For one thing, Canada is hardly in a position to sit down with anybody in that conflict and bring about a lasting peace. It might be ego-building to believe that our country is in a position to resolve such conflicts, but it' s just so outrageously fanciful one wonders what world Wrzesnewskyj actually lives in.
Then there's the larger issue, the idea of believing that hate-inspired, mad-dog terrorist killers could possibly be trusted to cut a deal with anybody, let alone the representatives of a low-level power like Canada. According to Wrzesnewskyj, however, despite the fact that Hezbollah is on Canada's terrorist list where it was put there by the former Liberal government, and he says it must remain "we can't shackle ourselves by saying, 'We're not going to talk.' We must talk."
It gets worse. Not only "must" we talk with Hezbollah, he says, but we "must" talk with all the groups on our terrorist list. Talk about what, pray tell?
These are not the sorts of groups one can sit down with and expect an honest give-and-take, any more than Hitler was, regardless of how civilized Chamberlain thought he was at the time.

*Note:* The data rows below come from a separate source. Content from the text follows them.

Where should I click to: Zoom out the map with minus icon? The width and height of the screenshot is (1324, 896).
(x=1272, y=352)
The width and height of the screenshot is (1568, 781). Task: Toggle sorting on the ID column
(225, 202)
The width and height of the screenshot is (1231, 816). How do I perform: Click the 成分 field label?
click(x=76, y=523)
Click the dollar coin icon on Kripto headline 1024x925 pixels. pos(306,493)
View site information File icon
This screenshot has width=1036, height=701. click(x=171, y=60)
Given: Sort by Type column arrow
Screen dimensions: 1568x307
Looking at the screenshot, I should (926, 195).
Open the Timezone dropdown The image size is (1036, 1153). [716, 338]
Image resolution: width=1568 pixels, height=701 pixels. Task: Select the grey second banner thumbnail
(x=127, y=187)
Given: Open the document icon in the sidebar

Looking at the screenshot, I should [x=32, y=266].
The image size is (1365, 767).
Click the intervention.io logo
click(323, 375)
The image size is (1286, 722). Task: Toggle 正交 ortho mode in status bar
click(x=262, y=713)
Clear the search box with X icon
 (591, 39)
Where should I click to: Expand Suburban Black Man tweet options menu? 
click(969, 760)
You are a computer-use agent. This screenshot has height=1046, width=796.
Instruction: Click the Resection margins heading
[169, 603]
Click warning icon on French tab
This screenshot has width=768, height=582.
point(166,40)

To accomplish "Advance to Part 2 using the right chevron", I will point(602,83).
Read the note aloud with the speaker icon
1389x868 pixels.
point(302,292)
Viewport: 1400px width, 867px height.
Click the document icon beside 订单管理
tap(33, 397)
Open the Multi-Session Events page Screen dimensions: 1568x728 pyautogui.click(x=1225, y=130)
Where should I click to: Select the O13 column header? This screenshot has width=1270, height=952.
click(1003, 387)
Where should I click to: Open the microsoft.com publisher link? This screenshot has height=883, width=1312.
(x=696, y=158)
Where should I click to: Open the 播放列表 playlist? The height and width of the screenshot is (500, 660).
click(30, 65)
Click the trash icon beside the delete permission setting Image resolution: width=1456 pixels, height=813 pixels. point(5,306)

These are groups who hate Jews and hate the West, which includes Canada and are simply not interested in anything short of the complete destruction of our way of life.
Mind you all three opposition MPs were essentially in the same camp when it came to assessing the blame for the latest conflict: it's Israel's fault, don't you know?
And, according to Nash, Prime Minister Stephen Harper's support for Israel which apparently is supposed to sit idly by while Hezbollah continues to lob missiles at its' citizens is "just so far out of whack with reality." Which reality is that, one wonders: the reality that our government, given the choice of supporting the only democratic country in the region or of supporting terrorists armed by Iran and Syria, had the gall to come down on the side of Israel?
As for Mourani, who is of Lebanese descent, shed called Canada's response to the conflict "shameful..." The only shameful thing is for political leaders such as her siding with terrorists over a democracy.
Certainly many innocent Lebanese citizens suffered horribly in this war as did many (although not as many) Israeli citizens. But it was Lebanon, after all, which harbors these terrorists, which even named some of their elected representatives into their federal cabinet, and which in many respects has reaped what it helped sow.
As for Harper's response, well, even the Toronto Star hardly a friend of the Conservatives praised him for having struck "a sensibly balanced stance" by boosting Ottawa's aid to Lebanon to $30 million and delivering most of it immediately, "while declining to commit warships and troops to police a ceasefire that others are better-placed to enforce."
Exactly. On pure humanitarian grounds, strictly on the basis of urgent need, it is completely fitting to dispatch immediate aid to that war-torn country. And, as the Star points out, Harper's recognition of this "should galvanize other donors at a pledging conference next week in Stockholm." As for helping out militarily in the planned United Nations peacekeeping force, well, we're already rather busy in Afghanistan.
Finally, this mythical notion that Canada is seen by terrorist groups around the world as an "honest broker," able to negotiate disagreements between themselves and western countries is completely nuts.
Ask yourselves this: if the terrorists see us as neutral, why was Canada one of five countries listed as targets by al-Queda? Peace in our time, indeed.